[Dataset excerpts]
--- --- ---
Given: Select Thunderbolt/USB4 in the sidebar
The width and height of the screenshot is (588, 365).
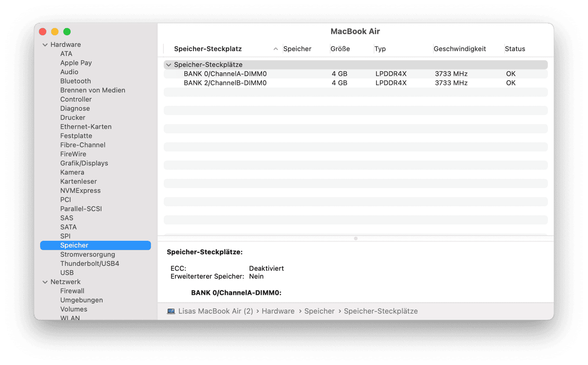Looking at the screenshot, I should (89, 264).
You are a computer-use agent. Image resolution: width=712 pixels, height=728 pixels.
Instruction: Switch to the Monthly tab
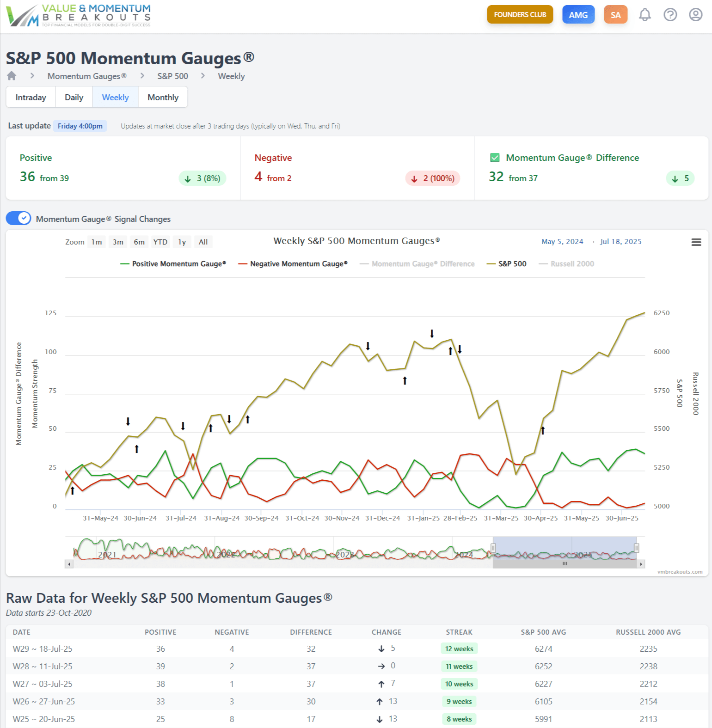tap(163, 98)
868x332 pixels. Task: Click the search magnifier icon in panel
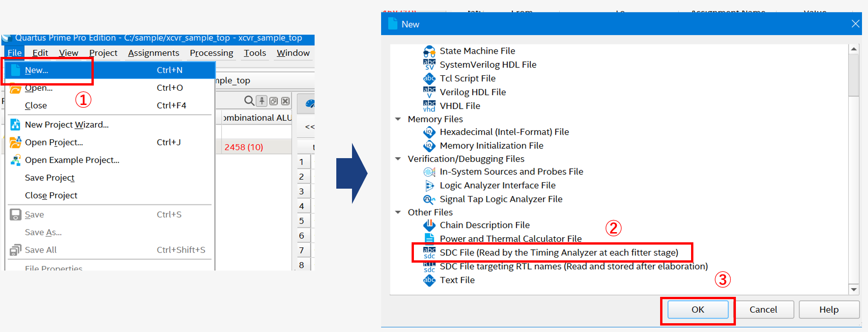pos(249,101)
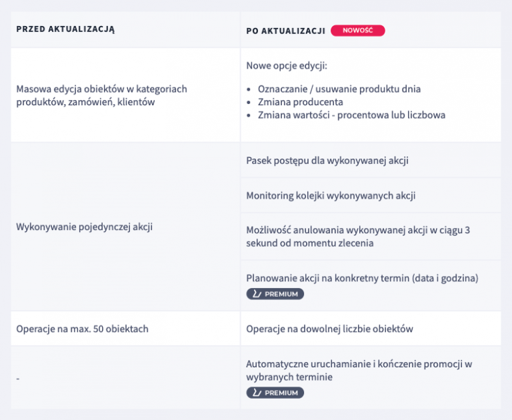512x420 pixels.
Task: Select the PO AKTUALIZACJI column header
Action: 285,31
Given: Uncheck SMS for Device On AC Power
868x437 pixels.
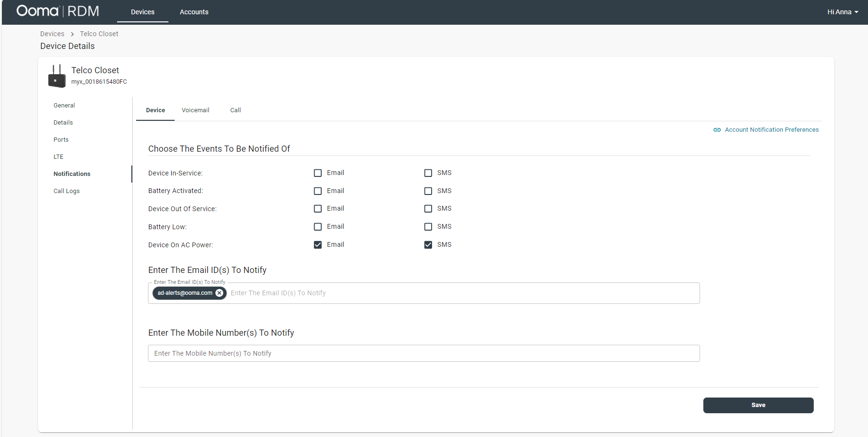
--- --- ---
■ EXERCISE:
Once the pictures are set aside, output all of the data above verbatim.

■ TASK SOLUTION:
Given: Select Thunderbolt/USB4 in the sidebar
The width and height of the screenshot is (588, 365).
Looking at the screenshot, I should (89, 264).
You are a computer-use agent. Image resolution: width=712 pixels, height=728 pixels.
Instruction: Switch to the Monthly tab
tap(163, 98)
868x332 pixels. Task: Click the search magnifier icon in panel
pos(249,101)
512x420 pixels.
Task: Select the PO AKTUALIZACJI column header
Action: 285,31
Given: Uncheck SMS for Device On AC Power
868x437 pixels.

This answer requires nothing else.